It had some good community support (2.5k stargazers and about a dozen contributes).

(disclaimer: I'm the author)


The way this offers a grid without using any CSS classes based on nesting section elements is really neat - very clever trick.


I thought CSS variables were still not fully supported enough to use in production. I know you can use a polyfill, but that seems to detract from the minimalist approach of these basic CSS frameworks: https://caniuse.com/#feat=css-variables


Based on your link, unless you support IE11, you should be fine with variables.

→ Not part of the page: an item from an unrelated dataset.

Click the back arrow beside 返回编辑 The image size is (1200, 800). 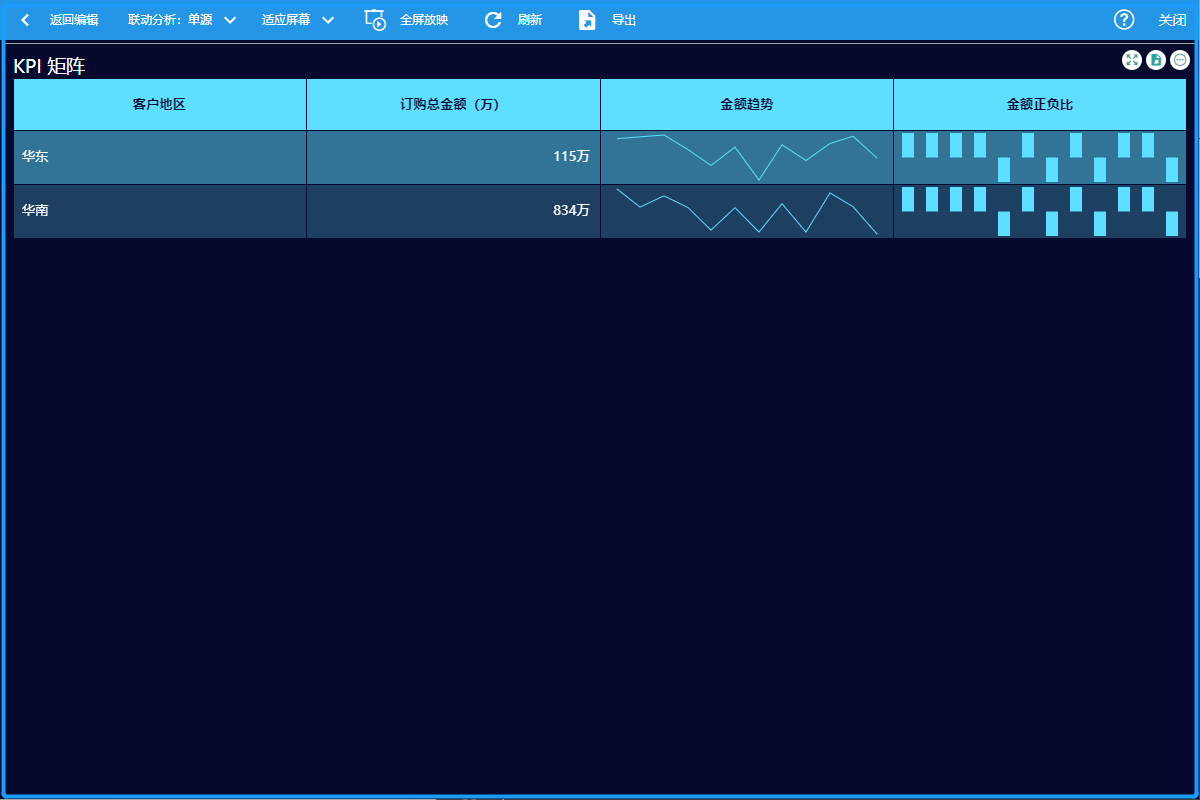25,20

Good point. I just checked our company's web analytics and IE makes up about 2% of web traffic. So it's not dead yet, but I guess you can make a case for not supporting it.


There is some leftover lorem ipsum on the demo [0]. Under "Basic Forms"- "Vivamus non leo magna, quis imperdiet risus."

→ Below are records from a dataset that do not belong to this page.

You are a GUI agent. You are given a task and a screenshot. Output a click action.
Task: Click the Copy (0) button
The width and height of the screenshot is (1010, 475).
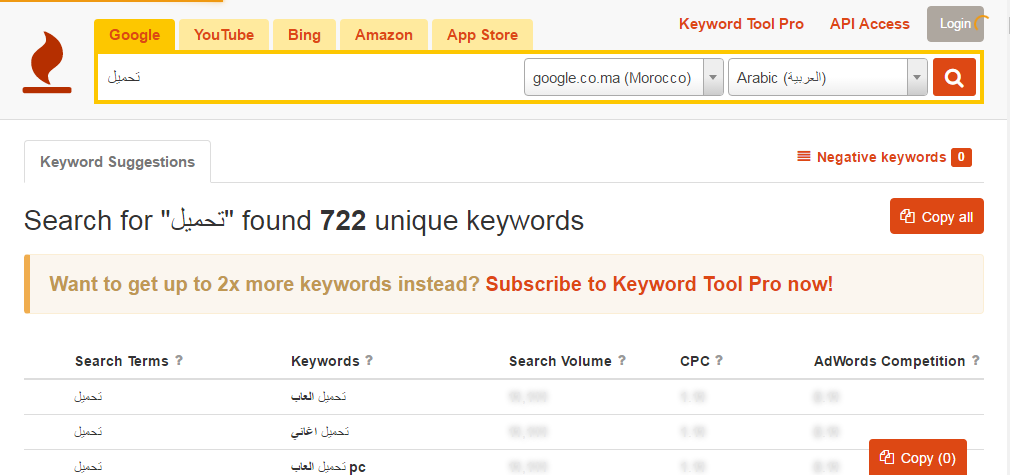tap(917, 457)
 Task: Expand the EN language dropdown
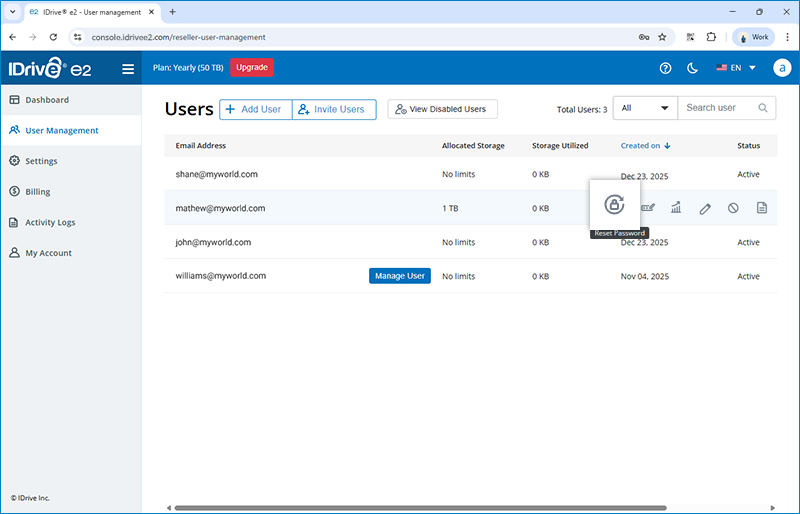(x=736, y=68)
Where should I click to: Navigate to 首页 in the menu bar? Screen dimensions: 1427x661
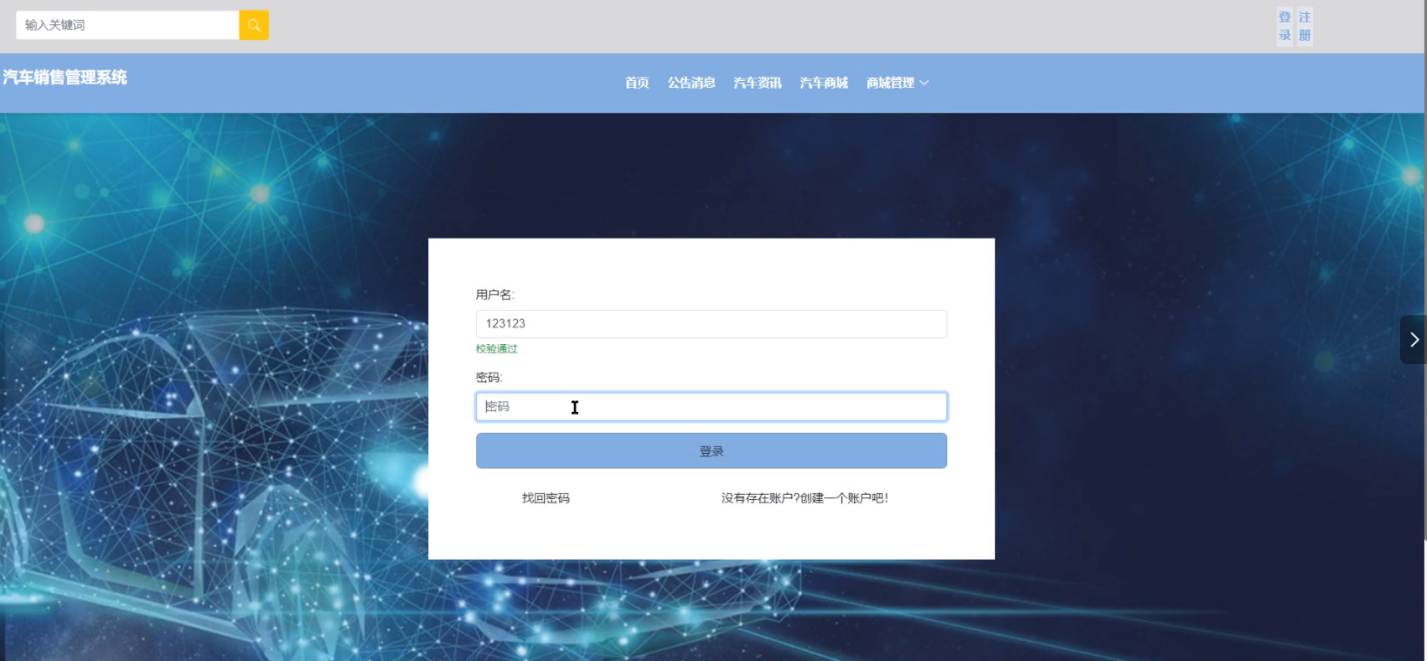(636, 83)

[0] https://vladocar.github.io/Basic.css/


These are cool, but I'd appreciate it if they covered every HTML element- <details>, <cite>, <kbd>, etc. I guess this one calls itself Basic so maybe it's just going for the 80/20 effect of the most common HTML elements.


This is a nice take on an old problem. If your project makes HTML creation more straightforward without introducing a tonne of baggage, I'm all for it.


Nice work. I personally find the way grid is implemented a bit weird, but I like the opinionated rounded corners, typography, spacing, etc.



WOW! This is awesome.

Congratulations on releasing this!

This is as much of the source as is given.